Fire marshals evicted everyone from the building but as there had not been a >BANG< or >ZZORZTCH< they let the power stay on. In Theory this was just to catch the last business day's worth of processing and push that over to the DR facility.
Reality & Murphy grabbed beers while they pointed and laughed at Theory.
There was a migration plan, multiple backups, offsite disaster recovery, and all the business continuity stuff you would expect. What the cynic in particular will expect is that none of it had been given a proper test so it was all FUBAR. The backup system was pointed at the DEV servers, The offsite DR copy had been used for a data anonymization project that had accidentally removed all user identifiers, and various other Shakespearean comedy of errors had transpired to render it all a dumpster fire.
But for some reason, the servers were still online, their lights twinkling merrily under all that water. A frantic data exodus began. Various network hacks were added to increase bandwidth, cables were plugged in through above-ground windows to pull data out through the building LAN to laptops with external drives, you name a desperate stunt that the Fire marshals would allow and they did it.

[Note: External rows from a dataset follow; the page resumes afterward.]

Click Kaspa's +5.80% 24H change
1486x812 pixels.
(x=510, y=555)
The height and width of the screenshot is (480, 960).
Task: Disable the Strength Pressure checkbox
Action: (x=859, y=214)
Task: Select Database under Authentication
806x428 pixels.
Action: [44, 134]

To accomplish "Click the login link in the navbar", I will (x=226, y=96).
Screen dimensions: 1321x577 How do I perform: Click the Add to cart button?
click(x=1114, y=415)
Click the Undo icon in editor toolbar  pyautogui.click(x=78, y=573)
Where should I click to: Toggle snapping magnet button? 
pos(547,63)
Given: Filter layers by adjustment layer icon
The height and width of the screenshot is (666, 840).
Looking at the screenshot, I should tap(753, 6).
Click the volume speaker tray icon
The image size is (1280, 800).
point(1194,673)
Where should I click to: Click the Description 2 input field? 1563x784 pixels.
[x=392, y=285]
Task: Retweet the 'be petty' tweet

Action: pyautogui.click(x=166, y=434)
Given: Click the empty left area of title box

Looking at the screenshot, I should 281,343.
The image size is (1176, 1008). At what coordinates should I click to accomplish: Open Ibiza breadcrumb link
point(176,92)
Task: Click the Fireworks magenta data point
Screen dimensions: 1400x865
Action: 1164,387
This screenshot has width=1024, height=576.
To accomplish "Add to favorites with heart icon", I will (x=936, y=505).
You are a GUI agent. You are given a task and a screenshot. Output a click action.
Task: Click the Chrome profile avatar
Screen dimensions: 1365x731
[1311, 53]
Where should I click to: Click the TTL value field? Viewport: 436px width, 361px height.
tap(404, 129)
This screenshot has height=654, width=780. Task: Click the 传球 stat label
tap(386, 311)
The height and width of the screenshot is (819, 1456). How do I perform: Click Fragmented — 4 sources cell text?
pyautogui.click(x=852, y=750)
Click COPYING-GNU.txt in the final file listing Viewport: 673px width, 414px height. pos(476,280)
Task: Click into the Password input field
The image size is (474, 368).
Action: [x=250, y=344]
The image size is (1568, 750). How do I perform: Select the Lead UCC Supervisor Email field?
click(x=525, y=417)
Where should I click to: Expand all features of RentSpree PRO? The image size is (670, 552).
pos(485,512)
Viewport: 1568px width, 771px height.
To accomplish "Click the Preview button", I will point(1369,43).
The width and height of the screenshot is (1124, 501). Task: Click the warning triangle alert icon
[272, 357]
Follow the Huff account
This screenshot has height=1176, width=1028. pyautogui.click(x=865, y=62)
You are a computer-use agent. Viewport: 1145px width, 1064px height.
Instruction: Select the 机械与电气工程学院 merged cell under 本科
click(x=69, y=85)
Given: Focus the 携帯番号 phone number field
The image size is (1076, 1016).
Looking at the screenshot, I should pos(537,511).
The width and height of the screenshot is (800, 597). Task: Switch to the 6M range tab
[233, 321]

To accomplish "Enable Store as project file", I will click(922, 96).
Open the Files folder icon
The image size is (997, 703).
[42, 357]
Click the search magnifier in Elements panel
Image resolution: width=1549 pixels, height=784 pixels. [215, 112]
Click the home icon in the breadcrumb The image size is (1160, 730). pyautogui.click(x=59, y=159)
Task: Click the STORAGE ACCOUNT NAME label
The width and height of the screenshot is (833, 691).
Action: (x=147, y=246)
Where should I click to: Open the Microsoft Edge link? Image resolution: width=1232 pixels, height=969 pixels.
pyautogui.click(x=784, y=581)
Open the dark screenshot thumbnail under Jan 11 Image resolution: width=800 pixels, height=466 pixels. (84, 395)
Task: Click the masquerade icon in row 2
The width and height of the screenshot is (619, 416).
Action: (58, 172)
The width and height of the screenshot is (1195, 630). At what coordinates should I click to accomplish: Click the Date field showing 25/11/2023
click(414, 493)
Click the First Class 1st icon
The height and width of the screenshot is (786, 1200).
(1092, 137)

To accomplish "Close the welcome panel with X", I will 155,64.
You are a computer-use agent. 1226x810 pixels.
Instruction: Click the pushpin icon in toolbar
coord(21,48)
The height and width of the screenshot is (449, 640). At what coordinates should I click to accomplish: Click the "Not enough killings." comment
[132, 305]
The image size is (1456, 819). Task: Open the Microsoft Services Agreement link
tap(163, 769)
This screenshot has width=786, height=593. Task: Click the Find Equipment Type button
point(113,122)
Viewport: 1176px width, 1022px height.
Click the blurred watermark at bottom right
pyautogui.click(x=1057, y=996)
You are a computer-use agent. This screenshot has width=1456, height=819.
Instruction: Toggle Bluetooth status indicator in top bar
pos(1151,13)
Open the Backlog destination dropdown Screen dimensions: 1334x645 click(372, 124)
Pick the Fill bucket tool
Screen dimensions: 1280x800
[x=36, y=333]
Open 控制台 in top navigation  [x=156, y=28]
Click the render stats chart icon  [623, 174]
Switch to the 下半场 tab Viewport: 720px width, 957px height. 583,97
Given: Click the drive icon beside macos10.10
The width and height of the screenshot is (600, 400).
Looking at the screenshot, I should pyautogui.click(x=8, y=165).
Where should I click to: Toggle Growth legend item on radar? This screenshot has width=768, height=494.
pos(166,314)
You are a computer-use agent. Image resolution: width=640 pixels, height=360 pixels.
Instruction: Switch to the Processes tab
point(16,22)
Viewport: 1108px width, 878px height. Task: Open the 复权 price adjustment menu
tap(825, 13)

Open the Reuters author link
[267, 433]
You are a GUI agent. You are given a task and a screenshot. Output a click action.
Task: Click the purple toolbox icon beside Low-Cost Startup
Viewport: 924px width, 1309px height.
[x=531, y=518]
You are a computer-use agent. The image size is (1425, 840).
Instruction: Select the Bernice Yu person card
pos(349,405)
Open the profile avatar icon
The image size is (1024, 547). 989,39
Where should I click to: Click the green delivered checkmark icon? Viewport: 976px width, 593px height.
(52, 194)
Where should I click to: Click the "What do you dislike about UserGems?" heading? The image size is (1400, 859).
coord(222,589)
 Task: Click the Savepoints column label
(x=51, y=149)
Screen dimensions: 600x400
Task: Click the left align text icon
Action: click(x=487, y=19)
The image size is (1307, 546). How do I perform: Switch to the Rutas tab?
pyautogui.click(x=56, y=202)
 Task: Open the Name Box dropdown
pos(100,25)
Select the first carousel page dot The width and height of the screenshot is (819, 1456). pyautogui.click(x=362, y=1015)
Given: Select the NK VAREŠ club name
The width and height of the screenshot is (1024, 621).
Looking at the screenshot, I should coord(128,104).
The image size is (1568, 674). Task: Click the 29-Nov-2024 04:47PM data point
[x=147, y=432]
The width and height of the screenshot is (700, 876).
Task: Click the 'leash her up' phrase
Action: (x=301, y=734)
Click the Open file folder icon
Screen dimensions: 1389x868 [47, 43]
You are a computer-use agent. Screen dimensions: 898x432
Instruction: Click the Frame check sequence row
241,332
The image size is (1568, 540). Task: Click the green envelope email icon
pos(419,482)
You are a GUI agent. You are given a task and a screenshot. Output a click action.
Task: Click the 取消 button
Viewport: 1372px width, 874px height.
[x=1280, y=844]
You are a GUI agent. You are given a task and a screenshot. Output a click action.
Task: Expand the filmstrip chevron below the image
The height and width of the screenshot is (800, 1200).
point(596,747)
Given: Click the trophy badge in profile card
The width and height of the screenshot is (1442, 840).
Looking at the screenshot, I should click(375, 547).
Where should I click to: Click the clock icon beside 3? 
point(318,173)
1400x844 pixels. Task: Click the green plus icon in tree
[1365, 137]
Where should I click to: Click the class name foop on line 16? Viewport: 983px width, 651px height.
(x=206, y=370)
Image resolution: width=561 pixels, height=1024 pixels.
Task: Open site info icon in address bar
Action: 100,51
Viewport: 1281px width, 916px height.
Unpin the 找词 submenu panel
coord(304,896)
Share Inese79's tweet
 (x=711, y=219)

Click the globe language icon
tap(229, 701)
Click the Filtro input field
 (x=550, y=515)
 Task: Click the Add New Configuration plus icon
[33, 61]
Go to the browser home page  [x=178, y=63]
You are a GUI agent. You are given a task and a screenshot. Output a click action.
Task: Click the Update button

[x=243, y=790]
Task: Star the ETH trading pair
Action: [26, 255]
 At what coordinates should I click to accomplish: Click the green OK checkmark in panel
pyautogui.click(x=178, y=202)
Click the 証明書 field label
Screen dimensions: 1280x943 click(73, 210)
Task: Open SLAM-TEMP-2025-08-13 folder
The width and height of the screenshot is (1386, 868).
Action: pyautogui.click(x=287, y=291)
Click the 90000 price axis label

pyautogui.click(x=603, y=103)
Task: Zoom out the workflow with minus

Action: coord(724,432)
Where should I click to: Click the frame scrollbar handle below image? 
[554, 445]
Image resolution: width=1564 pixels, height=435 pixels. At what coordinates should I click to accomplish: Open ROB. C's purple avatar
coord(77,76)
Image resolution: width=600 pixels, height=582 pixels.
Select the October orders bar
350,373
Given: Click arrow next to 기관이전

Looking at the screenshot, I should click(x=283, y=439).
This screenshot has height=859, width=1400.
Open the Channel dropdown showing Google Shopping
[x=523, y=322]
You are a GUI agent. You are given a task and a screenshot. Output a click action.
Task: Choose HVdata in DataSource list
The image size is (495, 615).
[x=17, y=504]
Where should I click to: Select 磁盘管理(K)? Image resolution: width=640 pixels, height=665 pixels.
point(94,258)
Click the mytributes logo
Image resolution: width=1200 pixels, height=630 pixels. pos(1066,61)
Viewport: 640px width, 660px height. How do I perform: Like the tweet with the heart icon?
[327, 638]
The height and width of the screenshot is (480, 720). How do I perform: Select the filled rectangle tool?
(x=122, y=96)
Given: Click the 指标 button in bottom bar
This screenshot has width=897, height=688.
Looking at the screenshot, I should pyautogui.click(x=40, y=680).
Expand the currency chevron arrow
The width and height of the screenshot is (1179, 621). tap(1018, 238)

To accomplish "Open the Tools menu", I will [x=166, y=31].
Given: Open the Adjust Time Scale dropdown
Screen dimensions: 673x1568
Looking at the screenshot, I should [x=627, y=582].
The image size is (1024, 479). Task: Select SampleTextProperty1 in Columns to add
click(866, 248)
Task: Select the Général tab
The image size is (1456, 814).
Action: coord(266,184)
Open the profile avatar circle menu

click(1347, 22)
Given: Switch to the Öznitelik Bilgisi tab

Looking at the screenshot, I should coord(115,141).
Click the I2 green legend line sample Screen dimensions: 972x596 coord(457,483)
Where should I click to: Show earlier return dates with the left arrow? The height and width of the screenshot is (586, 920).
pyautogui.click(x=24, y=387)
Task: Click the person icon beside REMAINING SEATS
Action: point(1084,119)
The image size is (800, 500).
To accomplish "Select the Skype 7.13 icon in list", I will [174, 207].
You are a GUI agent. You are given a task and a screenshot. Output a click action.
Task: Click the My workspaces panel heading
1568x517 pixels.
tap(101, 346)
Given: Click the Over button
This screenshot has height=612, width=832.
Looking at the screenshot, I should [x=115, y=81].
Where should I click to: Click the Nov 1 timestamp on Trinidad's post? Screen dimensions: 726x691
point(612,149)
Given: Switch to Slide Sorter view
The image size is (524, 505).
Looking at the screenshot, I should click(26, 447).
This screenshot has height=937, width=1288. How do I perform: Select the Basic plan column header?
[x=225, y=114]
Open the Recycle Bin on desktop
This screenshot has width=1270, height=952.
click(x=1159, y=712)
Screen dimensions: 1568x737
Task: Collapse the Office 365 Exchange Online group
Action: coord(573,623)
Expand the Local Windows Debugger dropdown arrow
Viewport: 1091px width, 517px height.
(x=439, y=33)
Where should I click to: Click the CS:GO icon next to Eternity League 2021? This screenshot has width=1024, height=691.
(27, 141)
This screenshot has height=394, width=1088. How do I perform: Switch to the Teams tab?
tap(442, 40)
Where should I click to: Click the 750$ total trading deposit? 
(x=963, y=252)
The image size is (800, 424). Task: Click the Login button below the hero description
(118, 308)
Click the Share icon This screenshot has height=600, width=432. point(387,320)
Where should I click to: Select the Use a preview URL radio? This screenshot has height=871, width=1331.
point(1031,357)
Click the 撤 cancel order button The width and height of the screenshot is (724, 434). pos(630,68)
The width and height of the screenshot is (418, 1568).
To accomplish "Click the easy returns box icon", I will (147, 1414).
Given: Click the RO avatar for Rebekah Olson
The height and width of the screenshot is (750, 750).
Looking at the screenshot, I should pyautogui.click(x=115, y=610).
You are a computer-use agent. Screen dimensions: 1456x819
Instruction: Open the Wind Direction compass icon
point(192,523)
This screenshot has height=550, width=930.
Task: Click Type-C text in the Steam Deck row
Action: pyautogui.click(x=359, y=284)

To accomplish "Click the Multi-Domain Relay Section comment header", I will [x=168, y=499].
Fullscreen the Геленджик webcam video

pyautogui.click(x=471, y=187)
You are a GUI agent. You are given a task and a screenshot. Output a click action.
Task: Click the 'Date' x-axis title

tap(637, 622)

The magic is that for four days the lights stayed on in that data center, during which every bit and byte were streamed out of that DC. The new facility was booted up and business functions resumed in less than a calendar week.
AFAIK, no heads rolled. All the senior IT staff had seen the potential for doom had kept plenty of receipts. From the whispers I heard, various VPs who had demanded things like the anonymization project be done on crash timelines in violation of the corporate processes but gotten sign off from the C-suite.